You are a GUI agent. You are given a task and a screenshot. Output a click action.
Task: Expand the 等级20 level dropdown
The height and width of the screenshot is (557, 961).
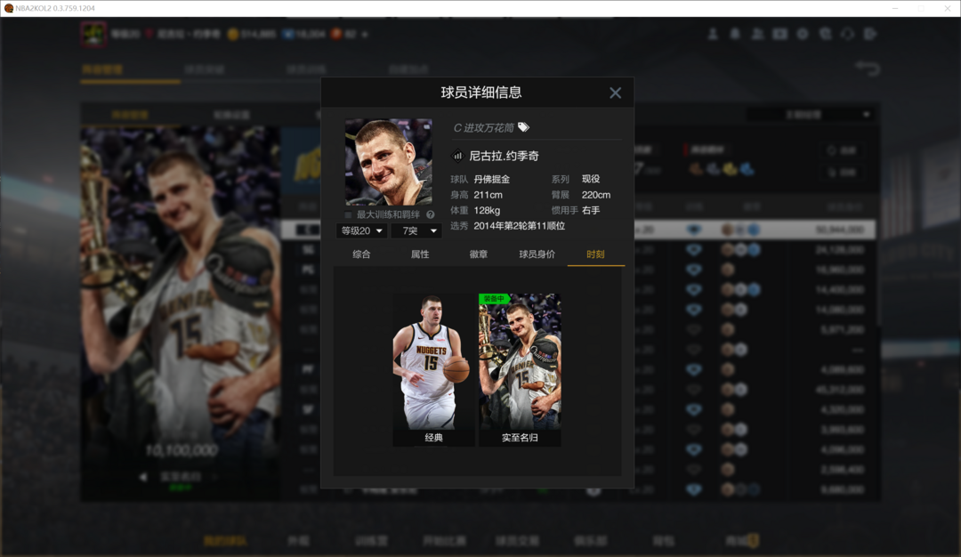click(x=361, y=231)
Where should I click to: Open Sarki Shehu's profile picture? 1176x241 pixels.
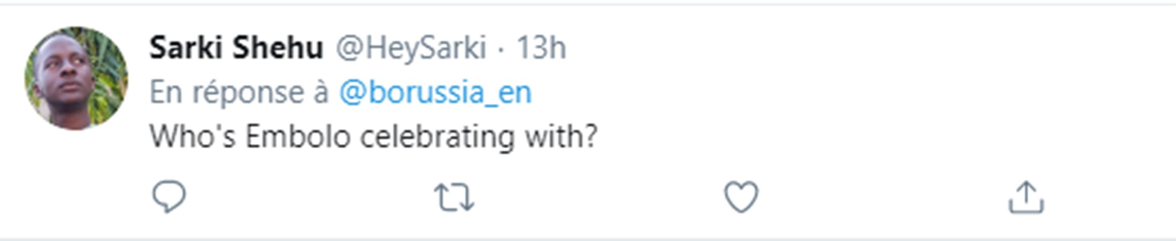tap(76, 78)
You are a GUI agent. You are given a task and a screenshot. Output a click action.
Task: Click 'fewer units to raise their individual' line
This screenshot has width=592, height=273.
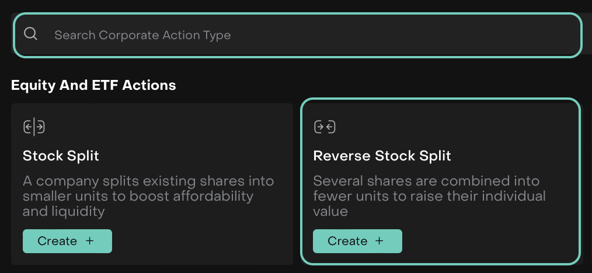(429, 196)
- - - - - - -
■ **Goal**: Reproduce every line of the three entries above word for word, leaving out the pictures.

■ **Written response**:
You are a GUI agent. You are given a task and a screenshot. Output a click action.
Task: Expand the 等级20 level dropdown
The height and width of the screenshot is (557, 961).
click(x=361, y=231)
Where should I click to: Open Sarki Shehu's profile picture? 1176x241 pixels.
tap(76, 78)
You are a GUI agent. You are given a task and a screenshot. Output a click action.
Task: Click 'fewer units to raise their individual' line
This screenshot has width=592, height=273.
(429, 196)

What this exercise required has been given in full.